Смерть моего отца… Но я была маленькая, семи лет. Нас взяли с сестрой на кладбище. А тетя Соня пукнула. И мы с сестрой стали давиться от смеха. А потом я увидела, что тетя Соня плачет. Я никогда не видела прежде ее слез, у нее было такое лицо… Мне стало жалко тетю Соню, и я тоже стала плакать от жалости. Тетя Соня была старая дева, ее никогда никто не ласкал. Она жила в доме родственников, шила, варила, боялась съесть лишнего. А потом ее разбил инсульт, и родственники сдали ее в дом инвалидов. И она там лежала рядом с женщиной-маляром, которая упала с крыши и сломала себе позвоночник. Эта женщина-маляр с утра до вечера ругала бригадира. А тетя Соня радовалась моему приходу и при мне говорила о своем женихе. Когда-то у нее был жених. Ей хотелось говорить при мне о любви. Мы смеялись. В комнате остро пахло мочой. А потом она умерла.
Бессмысленная жизнь. Бессмысленная смерть. Но это не так. Тетя Соня любила меня. А я любила ее. Это и был смысл. Но наша любовь ни от чего ее не оградила: ни от инсульта, ни от дома инвалидов.
– Мотор! – крикнул ты.
Я плакала с открытым лицом. Плевать на всех.

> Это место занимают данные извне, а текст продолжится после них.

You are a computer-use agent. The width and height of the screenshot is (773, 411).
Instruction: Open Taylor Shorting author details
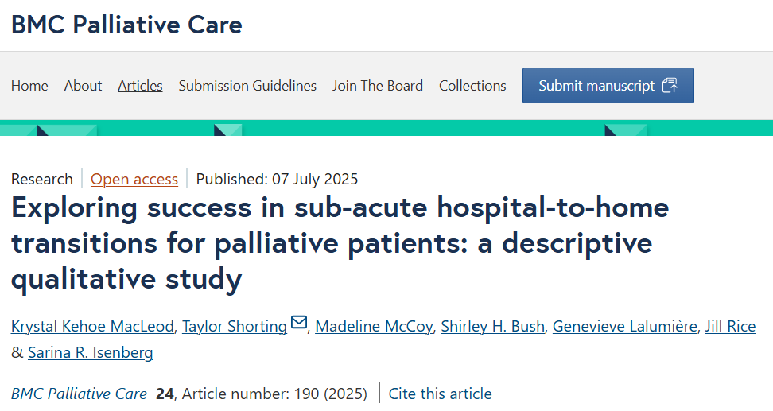pos(235,326)
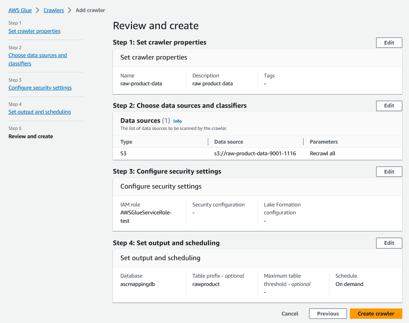This screenshot has width=409, height=323.
Task: Edit Step 3 security settings
Action: (x=389, y=171)
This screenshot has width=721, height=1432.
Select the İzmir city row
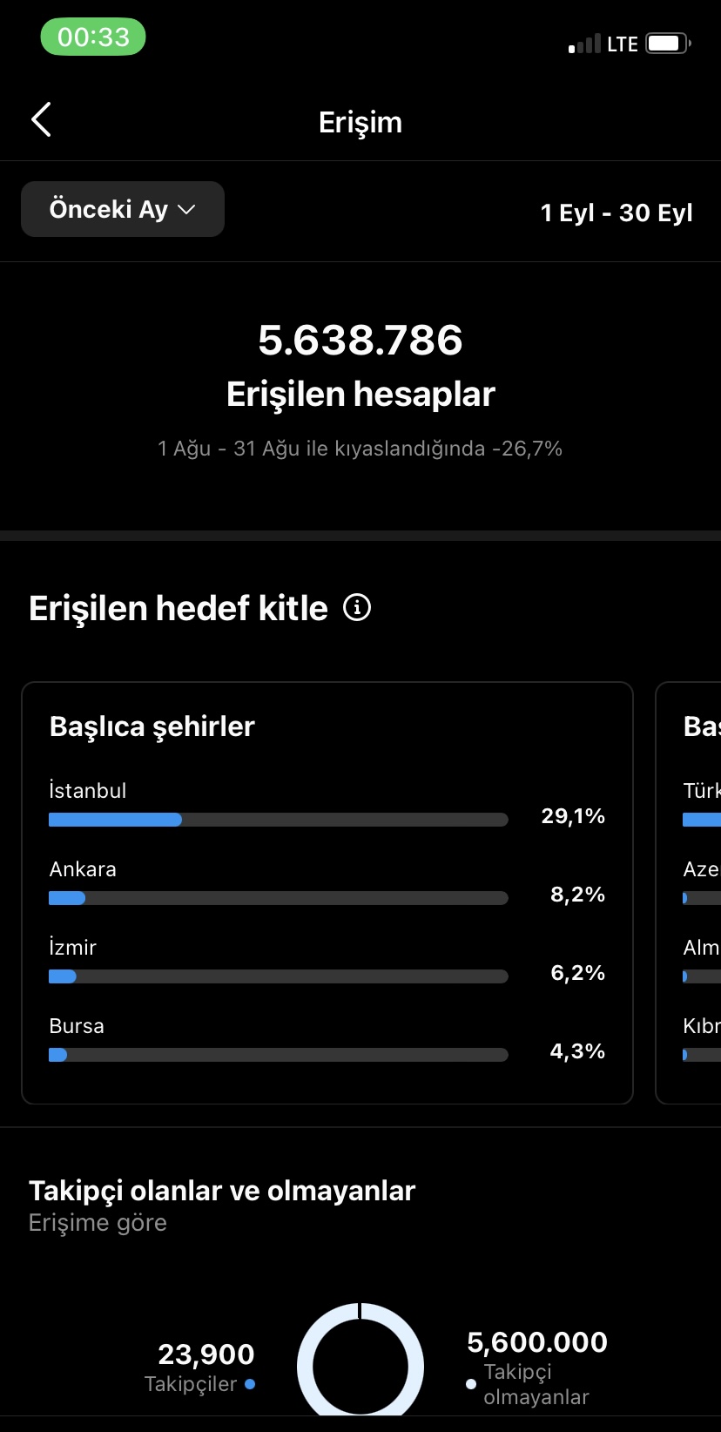click(327, 961)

Мачеха Изабелла была мерзкая. Но и она оказалась в инсульте и покорно моргала, глядя на жизнь вокруг себя, но уже не в силах вмешиваться в эту жизнь. Вот так поморгает и умрет.
Как коротка жизнь. Как жаль людей. Всех. И плохих, и хороших. И даже этого кабана Димку Барышева.

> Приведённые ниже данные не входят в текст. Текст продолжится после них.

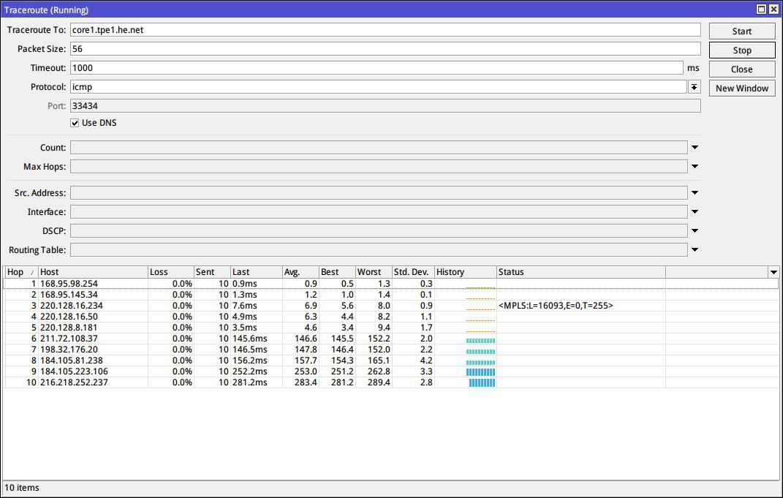Expand the Routing Table field arrow
Image resolution: width=783 pixels, height=498 pixels.
695,250
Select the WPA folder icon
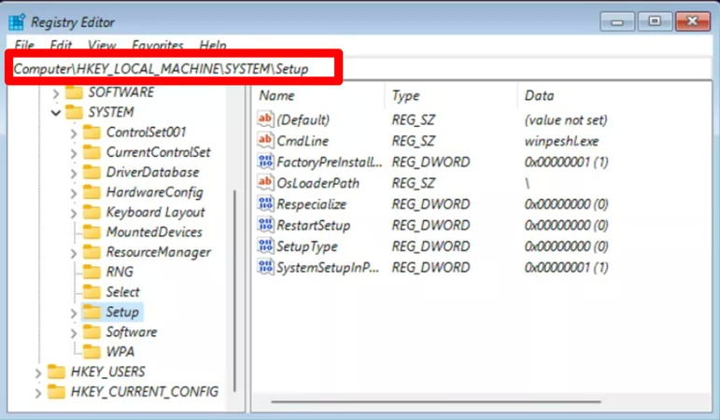The height and width of the screenshot is (420, 720). click(x=91, y=352)
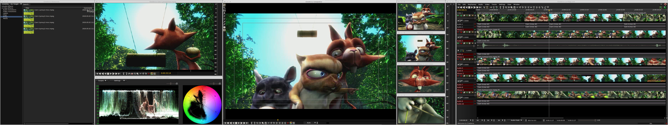The height and width of the screenshot is (125, 668).
Task: Toggle arm record on Audio 1 track
Action: 475,24
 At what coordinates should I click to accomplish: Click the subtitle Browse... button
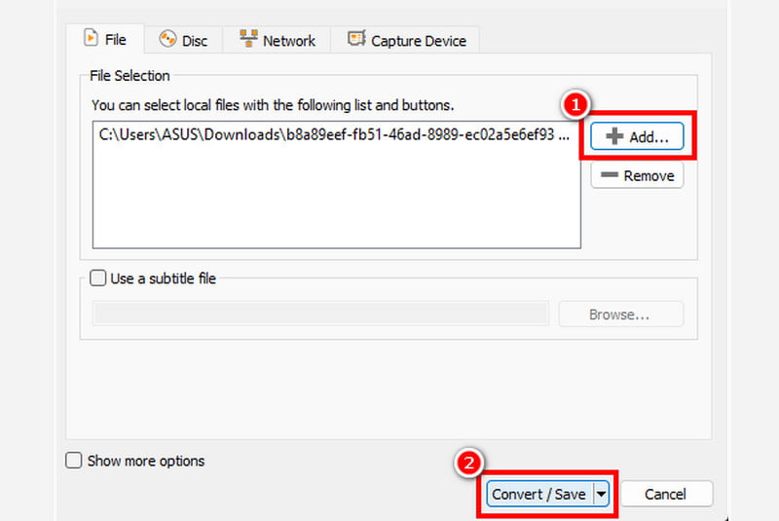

Я плакала и не могла остановиться. А потом мне показалось, что никого нет вокруг. И я – это уже не я. Моя душа, как при втором рождении, вплыла в другое тело. Вернее, в мое тело вплывает новая душа.
– Стоп! – скомандовал ты.
– Дубля не будет? – спросил Димка.
Ты знал, что такое не дублируется.
Вечером ты сидел на берегу. Трое местных мужиков принесли тебе самогон, и вы пили все вместе. Ты сидел и разглагольствовал, а мужики слушали, раскрыв рты. Ты говорил о том, что людям нужны сказки, потому что люди – это дети всех возрастов.

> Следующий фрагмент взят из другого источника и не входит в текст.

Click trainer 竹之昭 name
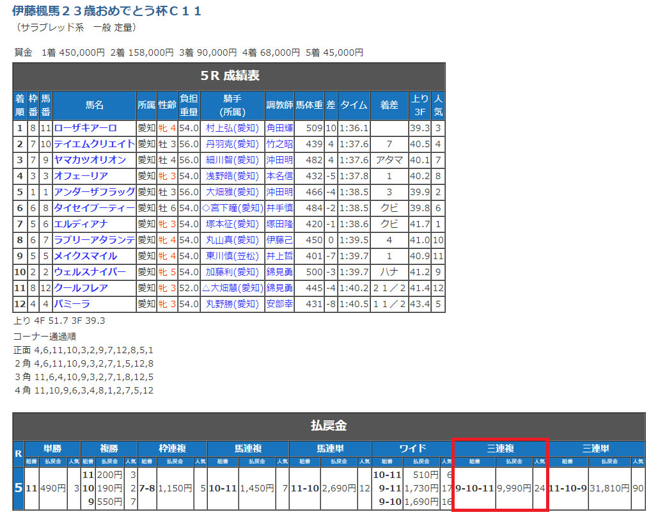 (279, 144)
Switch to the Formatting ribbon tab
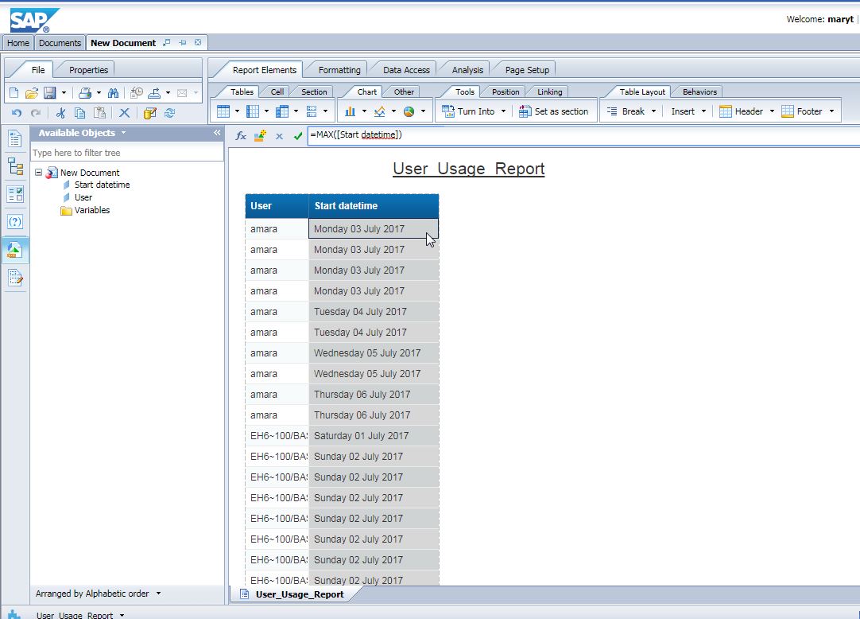The width and height of the screenshot is (860, 619). (x=336, y=69)
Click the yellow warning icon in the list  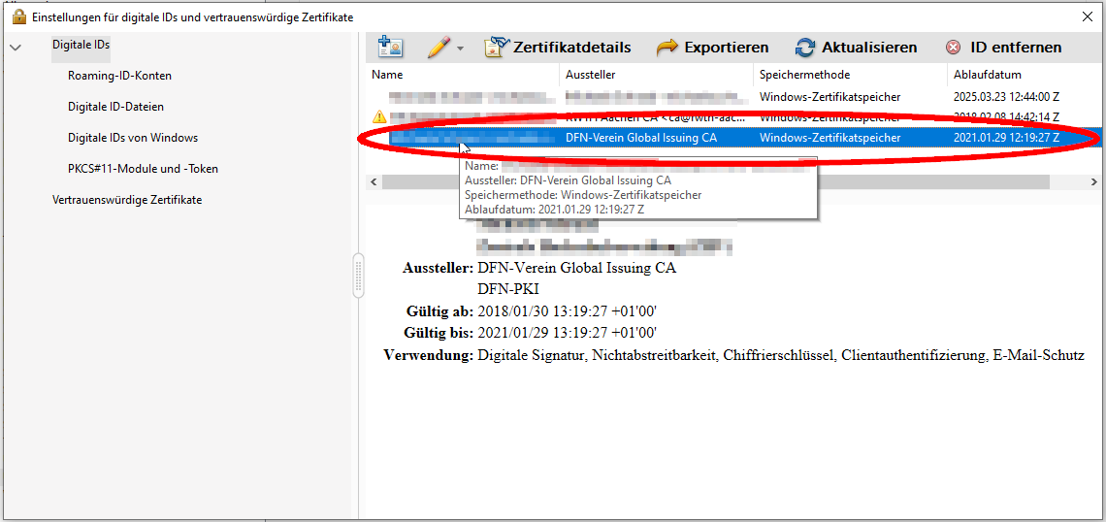[379, 116]

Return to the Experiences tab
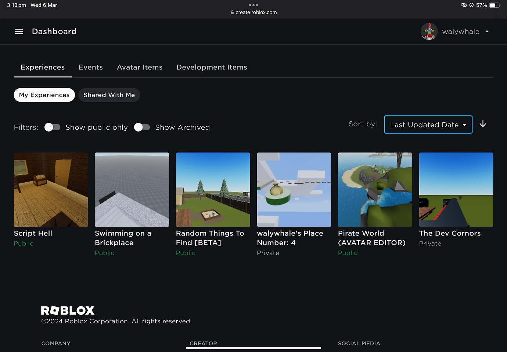point(42,67)
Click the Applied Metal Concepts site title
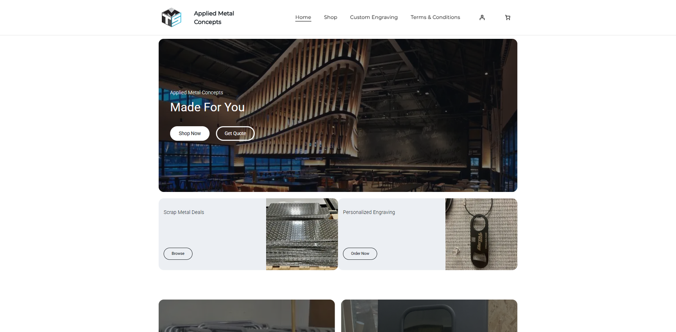676x332 pixels. click(214, 18)
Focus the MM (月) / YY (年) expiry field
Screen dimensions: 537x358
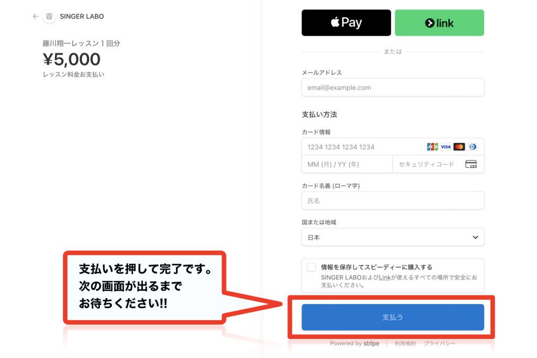pyautogui.click(x=347, y=164)
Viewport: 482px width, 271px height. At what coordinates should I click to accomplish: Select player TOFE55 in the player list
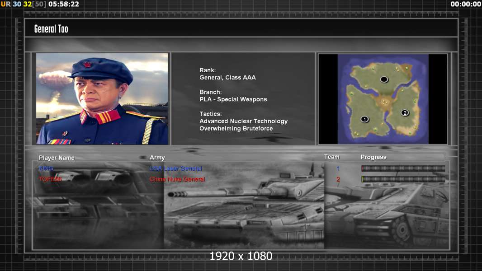click(50, 179)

Я ушла на озеро, подальше от людей. Вода в озере отражала облака. Посреди, на палке, вертикально торчащей из воды, застыла цапля.
Я смотрела на плывущие в воде облака, на изящный контур цапли. Здесь, в селе Хмелевка, происходила химическая реакция, когда брался замысел Вальки, труд целой группы, твое осмысление, мое лицо – и из всего этого получалась Золушка. Я была задействована в химическую реакцию, как необходимый элемент. Я участвовала в процессе сотворения. Отдавала себя как часть. И получалось новое целое. Получалось, что вся моя жизнь с поиском и предательством не просто так, как дым в трубу. А как поленья в печи. Прогорят, но и согреют.